The animated conversations, sometimes full of spirited repartee, between Leopold or Marie Antoinette and the sitters, could not have been prepared in advance, and are altogether opposed to the stereotyped repetition which is generally expected of automatic phenomena. But, on the other hand, such repetition, almost entirely mechanical and devoid of sense, presents itself on frequent occasions. I have, for instance, seen somnambulistic scenes presented which were entirely misplaced, and constituted at the time veritable anachronisms, which would have perfectly fitted the situation eight days previously in another environment, and for which the aforesaid scenes had been evidently intended; but, having been withheld until the last moment by unforeseen circumstances, the following seance gets the benefit of these postponed messages.

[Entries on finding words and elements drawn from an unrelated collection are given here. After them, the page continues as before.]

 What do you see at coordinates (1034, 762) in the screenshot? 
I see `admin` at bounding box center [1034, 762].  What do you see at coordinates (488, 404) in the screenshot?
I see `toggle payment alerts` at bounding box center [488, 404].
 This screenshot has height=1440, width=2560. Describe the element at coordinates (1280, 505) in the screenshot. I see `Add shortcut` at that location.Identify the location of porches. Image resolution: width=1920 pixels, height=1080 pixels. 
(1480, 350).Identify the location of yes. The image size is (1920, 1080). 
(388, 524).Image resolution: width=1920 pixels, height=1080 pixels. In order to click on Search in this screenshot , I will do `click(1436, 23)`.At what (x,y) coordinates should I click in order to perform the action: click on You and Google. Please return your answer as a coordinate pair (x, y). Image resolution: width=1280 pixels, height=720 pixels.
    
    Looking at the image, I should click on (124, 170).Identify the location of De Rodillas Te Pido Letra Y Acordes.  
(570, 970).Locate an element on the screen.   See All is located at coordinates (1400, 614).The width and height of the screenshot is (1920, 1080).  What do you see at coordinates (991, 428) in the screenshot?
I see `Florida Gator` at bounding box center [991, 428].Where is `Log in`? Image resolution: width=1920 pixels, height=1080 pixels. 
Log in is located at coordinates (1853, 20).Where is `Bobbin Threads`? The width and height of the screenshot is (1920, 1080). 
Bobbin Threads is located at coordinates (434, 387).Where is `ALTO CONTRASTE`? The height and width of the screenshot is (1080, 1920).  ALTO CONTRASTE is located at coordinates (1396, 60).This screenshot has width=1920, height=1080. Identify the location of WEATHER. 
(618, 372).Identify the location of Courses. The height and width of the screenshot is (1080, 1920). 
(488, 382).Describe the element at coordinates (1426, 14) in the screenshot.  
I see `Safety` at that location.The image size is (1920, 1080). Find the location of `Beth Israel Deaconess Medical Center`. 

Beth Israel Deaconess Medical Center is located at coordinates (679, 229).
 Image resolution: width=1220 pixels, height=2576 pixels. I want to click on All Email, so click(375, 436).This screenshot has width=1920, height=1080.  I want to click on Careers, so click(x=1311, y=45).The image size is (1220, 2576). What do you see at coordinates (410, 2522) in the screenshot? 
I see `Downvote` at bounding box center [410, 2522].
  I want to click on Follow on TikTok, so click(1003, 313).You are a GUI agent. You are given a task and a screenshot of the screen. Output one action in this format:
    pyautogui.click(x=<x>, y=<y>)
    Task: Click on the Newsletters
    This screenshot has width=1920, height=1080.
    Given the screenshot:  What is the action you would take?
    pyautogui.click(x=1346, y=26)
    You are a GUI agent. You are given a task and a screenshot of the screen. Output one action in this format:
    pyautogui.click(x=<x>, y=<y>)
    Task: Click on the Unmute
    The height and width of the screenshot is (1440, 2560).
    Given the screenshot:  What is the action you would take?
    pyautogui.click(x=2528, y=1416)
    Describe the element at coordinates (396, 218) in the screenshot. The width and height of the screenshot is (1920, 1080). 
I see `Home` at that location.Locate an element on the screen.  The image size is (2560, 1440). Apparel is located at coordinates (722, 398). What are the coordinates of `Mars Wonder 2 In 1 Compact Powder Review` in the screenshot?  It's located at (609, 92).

Here is proof that Hélène’s subliminal imagination prepares up to a certain point her principal productions, in view of the conditions and surroundings under which the seance will probably take place, and also that these products, once elaborated, must be eliminated and poured forth with a sort of blind necessity, at the right or the wrong time, whenever the entrance of Hélène into a favorable hypnoid state furnishes them an opportunity so to do. It follows also that her normal personality has nothing whatever to do with the preparation of the seances, since she can neither suppress nor change scenes badly adapted to the actual environment, the appearance of which sometimes greatly annoys Mlle. Smith when they are recounted to her after the seance; nor can she provoke the messages, the production of which she desires and vainly hopes for—as, for example, a medical consultation with Leopold, the incarnation of a deceased parent, or a scene from one cycle rather than from the others, for the benefit of a sitter who particularly desires it, and whom she is very desirous to please.
Much more could be said concerning the psychological side of the seances of Mlle. Smith, but I must limit myself. It will be possible to gain a more complete idea of this subject by studying the illustrations in the following chapters on the chief cycles of her brilliant subliminal fantasy.